• Assignment:
Beginning with the line containing "Given: Toggle bold text formatting" and ending with the line containing "The height and width of the screenshot is (548, 823).", write out each line of the records below exactly; pictures and lines outside that range are left out.

───── Records

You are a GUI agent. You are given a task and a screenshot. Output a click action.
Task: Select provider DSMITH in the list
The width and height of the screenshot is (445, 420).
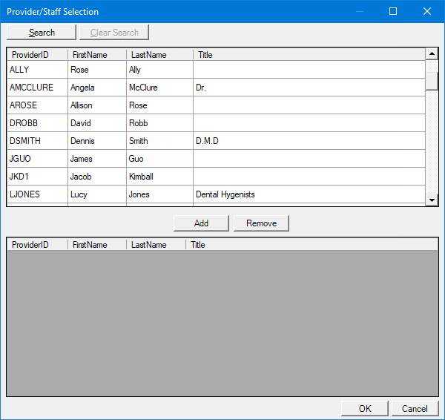click(27, 141)
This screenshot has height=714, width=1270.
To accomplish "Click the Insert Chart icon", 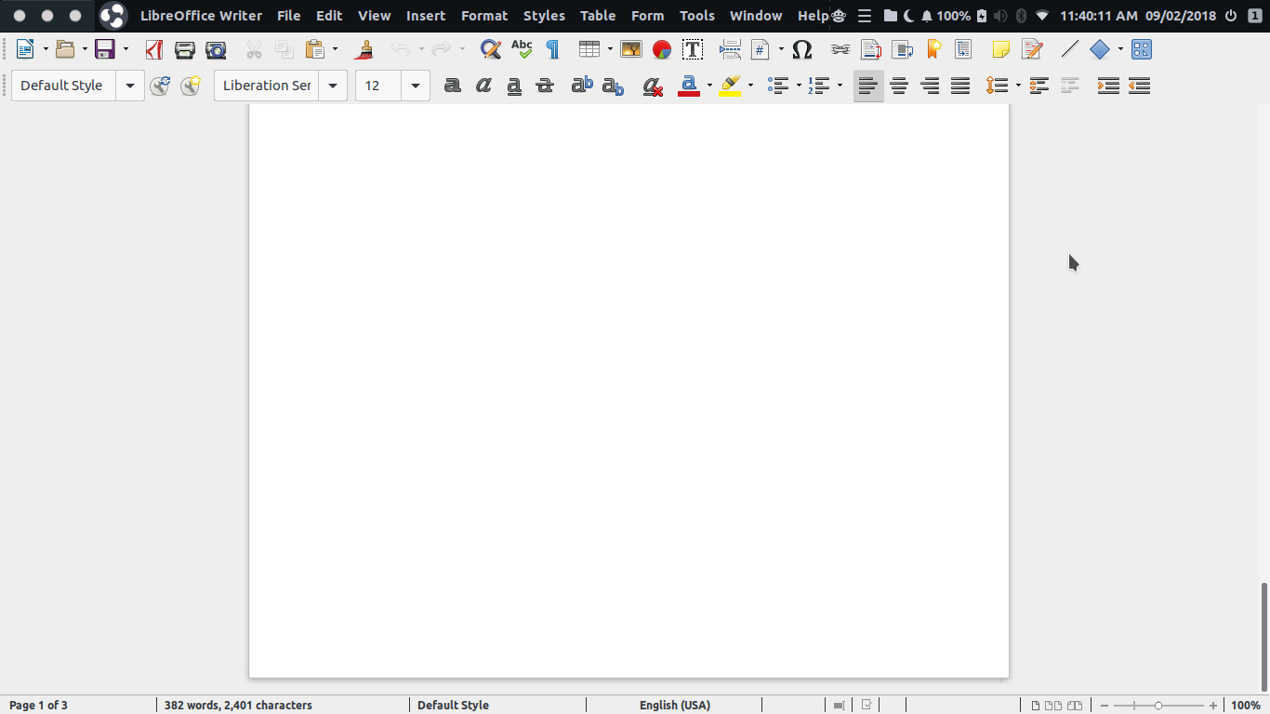I will (660, 49).
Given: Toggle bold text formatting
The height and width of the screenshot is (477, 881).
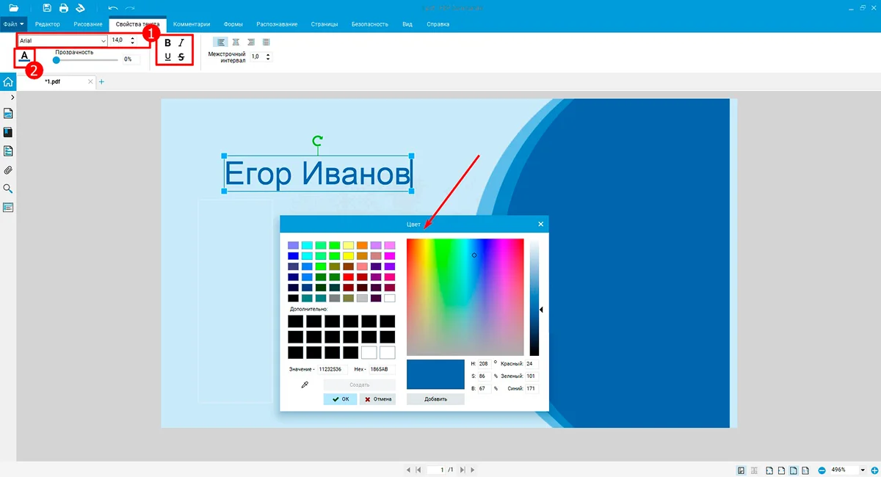Looking at the screenshot, I should coord(168,43).
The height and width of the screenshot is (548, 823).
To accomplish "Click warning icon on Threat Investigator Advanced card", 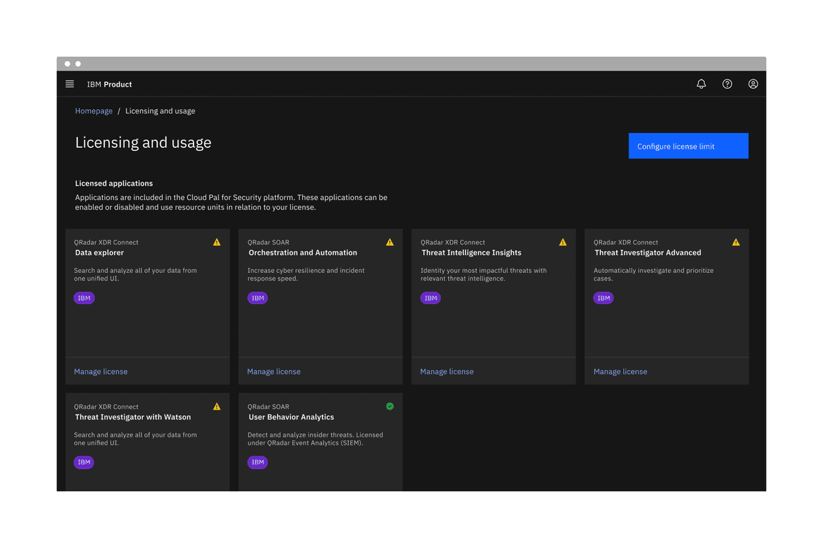I will click(x=735, y=242).
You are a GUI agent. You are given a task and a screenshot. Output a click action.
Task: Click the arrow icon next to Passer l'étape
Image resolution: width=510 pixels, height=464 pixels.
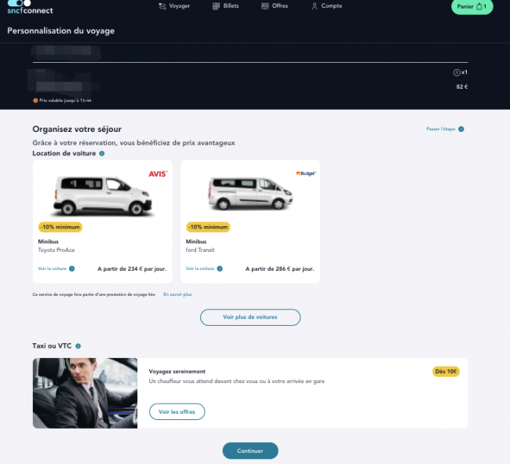pyautogui.click(x=461, y=130)
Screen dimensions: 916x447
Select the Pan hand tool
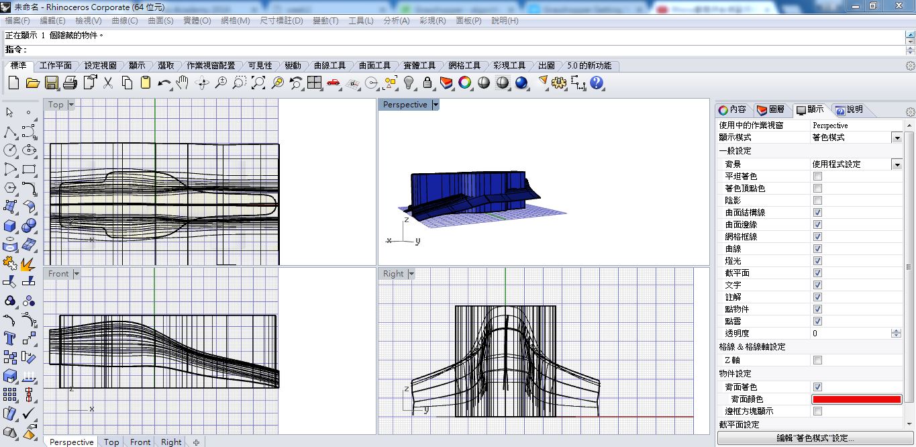coord(183,83)
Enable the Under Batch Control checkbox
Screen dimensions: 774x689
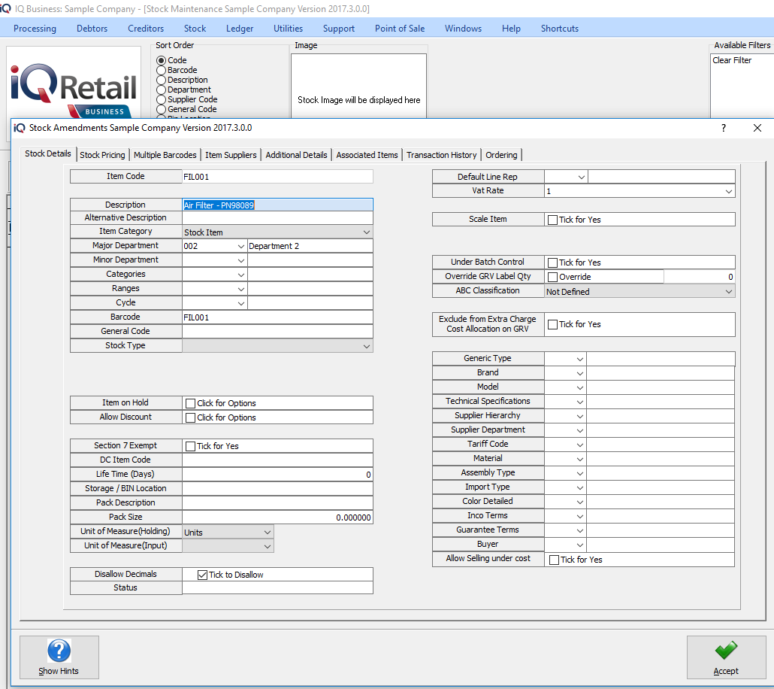(x=553, y=263)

──────────

• Output of the task:
Given: Toggle bold text formatting
The height and width of the screenshot is (477, 881).
Looking at the screenshot, I should coord(168,43).
The height and width of the screenshot is (548, 823).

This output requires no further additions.